Sudan: Blood And Oil And Still More Rebellion


November 8, 2013: Kenya and South Sudan are proceeding with plans to turn Kenya’s port of Lamu into an oil export terminal. Sudan knows a pipeline to Lamu would give South Sudan an alternative route to world markets. That would do two things; South Sudan would escape the economic stranglehold Sudan has on its oil sales and Sudan would lose the revenue it receives in transport fees. Sudan is already experiencing severe domestic unrest because of cuts in government subsidies for fuel and other essentials. The Sudanese government had to cut the subsidies because it no longer has the oil revenue to support the largesse. South Sudan now controls around 70 percent of “combined” Sudan’s oil production. Though the Sudans are once again talking peace, the domestic economic and political pressure on Khartoum is increasing. In the view of many radicals in President Omar al-Bashir’s National Congress Party (NCP), the only real solution is to seize several South Sudanese oil fields.

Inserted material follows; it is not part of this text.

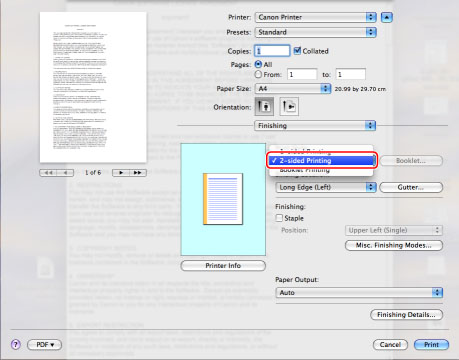Click the Print button

tap(431, 345)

November 7, 2013: South Sudan has sent 500 troops to an area near the CAR (Central African Republic) border to seek out and kill members of the Ugandan LRA (Lord’s Resistance Army) who have been raiding in the area. Founded in the 1980s in northern Uganda, the LRA became a major problem until it was driven out of Uganda in 2006. LRA had long maintained bases in South Sudan and at times support from the Sudanese government. For the last seven years LRA has operated in Congo and CAR and, occasionally, the new state of South Sudan, which is very hostile to the LRA.

November 6, 2013: A Darfur rebel group, SLA-AK (Sudan Liberation Army-Ali Karbino), released five captured Sudanese Army soldiers. The Red Cross helped facilitate the prisoner hand-over. 

November 4, 2013: Sudan announced that it will have to decrease the fuel subsidy in 2014. Ending fuel subsidies was part of an austerity budget the government adopted in 2012. However, the abrupt end of fuel subsidies in September 2013 ignited anti-government demonstrations throughout the country.

November 3, 2013: Rebels ambushed Sudanese troops in Darfur and killed over twenty of them. There were some rebel losses, but not nearly as many as the army suffered.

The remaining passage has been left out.